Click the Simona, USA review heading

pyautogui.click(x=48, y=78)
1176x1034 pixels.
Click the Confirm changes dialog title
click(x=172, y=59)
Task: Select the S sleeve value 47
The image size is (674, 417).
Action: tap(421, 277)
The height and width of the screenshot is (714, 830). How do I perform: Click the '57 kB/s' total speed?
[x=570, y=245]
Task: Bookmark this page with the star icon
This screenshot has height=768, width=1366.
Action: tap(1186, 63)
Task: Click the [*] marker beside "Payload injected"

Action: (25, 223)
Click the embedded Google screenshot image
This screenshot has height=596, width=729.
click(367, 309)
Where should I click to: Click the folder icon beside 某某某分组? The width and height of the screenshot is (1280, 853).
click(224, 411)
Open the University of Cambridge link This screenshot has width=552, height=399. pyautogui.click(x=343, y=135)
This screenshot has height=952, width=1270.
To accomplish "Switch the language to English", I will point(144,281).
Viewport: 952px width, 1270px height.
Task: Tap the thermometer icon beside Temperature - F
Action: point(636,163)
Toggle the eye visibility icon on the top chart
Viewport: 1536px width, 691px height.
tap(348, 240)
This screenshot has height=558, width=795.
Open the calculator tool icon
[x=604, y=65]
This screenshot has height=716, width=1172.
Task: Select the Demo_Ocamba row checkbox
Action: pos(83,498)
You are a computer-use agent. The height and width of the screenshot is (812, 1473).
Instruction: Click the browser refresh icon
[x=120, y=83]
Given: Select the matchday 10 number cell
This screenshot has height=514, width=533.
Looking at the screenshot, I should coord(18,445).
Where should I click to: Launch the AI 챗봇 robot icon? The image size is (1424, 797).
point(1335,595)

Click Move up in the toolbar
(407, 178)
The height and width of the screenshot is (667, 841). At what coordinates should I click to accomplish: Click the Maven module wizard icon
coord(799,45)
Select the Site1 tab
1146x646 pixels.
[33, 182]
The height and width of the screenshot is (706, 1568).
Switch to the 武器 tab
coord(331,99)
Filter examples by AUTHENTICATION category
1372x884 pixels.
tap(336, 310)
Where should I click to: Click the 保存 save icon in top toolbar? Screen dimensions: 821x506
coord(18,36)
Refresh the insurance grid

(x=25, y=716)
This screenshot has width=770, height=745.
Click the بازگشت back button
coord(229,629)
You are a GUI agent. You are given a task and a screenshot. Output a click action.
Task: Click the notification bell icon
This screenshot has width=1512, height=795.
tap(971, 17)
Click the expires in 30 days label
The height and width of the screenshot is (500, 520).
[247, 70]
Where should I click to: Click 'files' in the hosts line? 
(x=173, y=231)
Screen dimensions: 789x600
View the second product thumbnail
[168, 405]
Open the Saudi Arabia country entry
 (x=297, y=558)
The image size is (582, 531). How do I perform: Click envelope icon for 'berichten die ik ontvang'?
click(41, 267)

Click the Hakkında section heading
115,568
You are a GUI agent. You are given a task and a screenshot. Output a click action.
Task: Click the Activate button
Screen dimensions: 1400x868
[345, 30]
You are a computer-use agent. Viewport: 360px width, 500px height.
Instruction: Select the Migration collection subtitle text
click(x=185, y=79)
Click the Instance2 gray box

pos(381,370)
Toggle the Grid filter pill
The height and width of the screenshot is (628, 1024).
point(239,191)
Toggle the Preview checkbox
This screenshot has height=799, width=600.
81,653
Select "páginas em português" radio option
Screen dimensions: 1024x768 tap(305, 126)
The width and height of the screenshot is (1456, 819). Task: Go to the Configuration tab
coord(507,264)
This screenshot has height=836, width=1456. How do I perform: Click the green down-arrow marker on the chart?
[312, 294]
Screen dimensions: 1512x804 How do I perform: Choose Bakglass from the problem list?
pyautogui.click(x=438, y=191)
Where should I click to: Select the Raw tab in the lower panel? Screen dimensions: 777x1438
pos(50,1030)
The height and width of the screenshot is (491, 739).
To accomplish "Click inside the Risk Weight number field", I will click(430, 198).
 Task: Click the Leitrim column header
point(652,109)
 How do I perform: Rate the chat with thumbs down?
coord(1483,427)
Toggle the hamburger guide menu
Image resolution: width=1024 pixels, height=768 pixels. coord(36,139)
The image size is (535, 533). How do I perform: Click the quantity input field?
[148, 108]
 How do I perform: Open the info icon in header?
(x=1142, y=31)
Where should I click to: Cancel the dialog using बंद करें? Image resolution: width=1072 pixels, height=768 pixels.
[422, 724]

◆ ◆ ◆ ◆

Instruction
Write out the items above exactly as they stand, line for line, covering every one of them.

Solution
Click the Simona, USA review heading

pyautogui.click(x=48, y=78)
1176x1034 pixels.
Click the Confirm changes dialog title
click(x=172, y=59)
Task: Select the S sleeve value 47
The image size is (674, 417).
Action: tap(421, 277)
The height and width of the screenshot is (714, 830). How do I perform: Click the '57 kB/s' total speed?
[x=570, y=245]
Task: Bookmark this page with the star icon
This screenshot has height=768, width=1366.
Action: tap(1186, 63)
Task: Click the [*] marker beside "Payload injected"

Action: (25, 223)
Click the embedded Google screenshot image
This screenshot has height=596, width=729.
click(367, 309)
Where should I click to: Click the folder icon beside 某某某分组? The width and height of the screenshot is (1280, 853).
click(224, 411)
Open the University of Cambridge link This screenshot has width=552, height=399. pyautogui.click(x=343, y=135)
This screenshot has height=952, width=1270.
To accomplish "Switch the language to English", I will point(144,281).
Viewport: 952px width, 1270px height.
Task: Tap the thermometer icon beside Temperature - F
Action: point(636,163)
Toggle the eye visibility icon on the top chart
Viewport: 1536px width, 691px height.
tap(348, 240)
This screenshot has height=558, width=795.
Open the calculator tool icon
[x=604, y=65]
This screenshot has height=716, width=1172.
Task: Select the Demo_Ocamba row checkbox
Action: pos(83,498)
You are a computer-use agent. The height and width of the screenshot is (812, 1473).
Instruction: Click the browser refresh icon
[x=120, y=83]
Given: Select the matchday 10 number cell
This screenshot has height=514, width=533.
Looking at the screenshot, I should coord(18,445).
Where should I click to: Launch the AI 챗봇 robot icon? The image size is (1424, 797).
point(1335,595)

Click Move up in the toolbar
(407, 178)
The height and width of the screenshot is (667, 841). At what coordinates should I click to accomplish: Click the Maven module wizard icon
coord(799,45)
Select the Site1 tab
1146x646 pixels.
[33, 182]
The height and width of the screenshot is (706, 1568).
Switch to the 武器 tab
coord(331,99)
Filter examples by AUTHENTICATION category
1372x884 pixels.
tap(336, 310)
Where should I click to: Click the 保存 save icon in top toolbar? Screen dimensions: 821x506
coord(18,36)
Refresh the insurance grid

(x=25, y=716)
This screenshot has width=770, height=745.
Click the بازگشت back button
coord(229,629)
You are a GUI agent. You are given a task and a screenshot. Output a click action.
Task: Click the notification bell icon
This screenshot has width=1512, height=795.
tap(971, 17)
Click the expires in 30 days label
The height and width of the screenshot is (500, 520).
[247, 70]
Where should I click to: Click 'files' in the hosts line? 
(x=173, y=231)
Screen dimensions: 789x600
View the second product thumbnail
[168, 405]
Open the Saudi Arabia country entry
 (x=297, y=558)
The image size is (582, 531). How do I perform: Click envelope icon for 'berichten die ik ontvang'?
click(41, 267)

Click the Hakkında section heading
115,568
You are a GUI agent. You are given a task and a screenshot. Output a click action.
Task: Click the Activate button
Screen dimensions: 1400x868
[345, 30]
You are a computer-use agent. Viewport: 360px width, 500px height.
Instruction: Select the Migration collection subtitle text
click(x=185, y=79)
Click the Instance2 gray box

pos(381,370)
Toggle the Grid filter pill
The height and width of the screenshot is (628, 1024).
point(239,191)
Toggle the Preview checkbox
This screenshot has height=799, width=600.
81,653
Select "páginas em português" radio option
Screen dimensions: 1024x768 tap(305, 126)
The width and height of the screenshot is (1456, 819). Task: Go to the Configuration tab
coord(507,264)
This screenshot has height=836, width=1456. How do I perform: Click the green down-arrow marker on the chart?
[312, 294]
Screen dimensions: 1512x804 How do I perform: Choose Bakglass from the problem list?
pyautogui.click(x=438, y=191)
Where should I click to: Select the Raw tab in the lower panel? Screen dimensions: 777x1438
pos(50,1030)
The height and width of the screenshot is (491, 739).
To accomplish "Click inside the Risk Weight number field", I will click(430, 198).
 Task: Click the Leitrim column header
point(652,109)
 How do I perform: Rate the chat with thumbs down?
coord(1483,427)
Toggle the hamburger guide menu
Image resolution: width=1024 pixels, height=768 pixels. coord(36,139)
The image size is (535, 533). How do I perform: Click the quantity input field?
[148, 108]
 How do I perform: Open the info icon in header?
(x=1142, y=31)
Where should I click to: Cancel the dialog using बंद करें? Image resolution: width=1072 pixels, height=768 pixels.
[422, 724]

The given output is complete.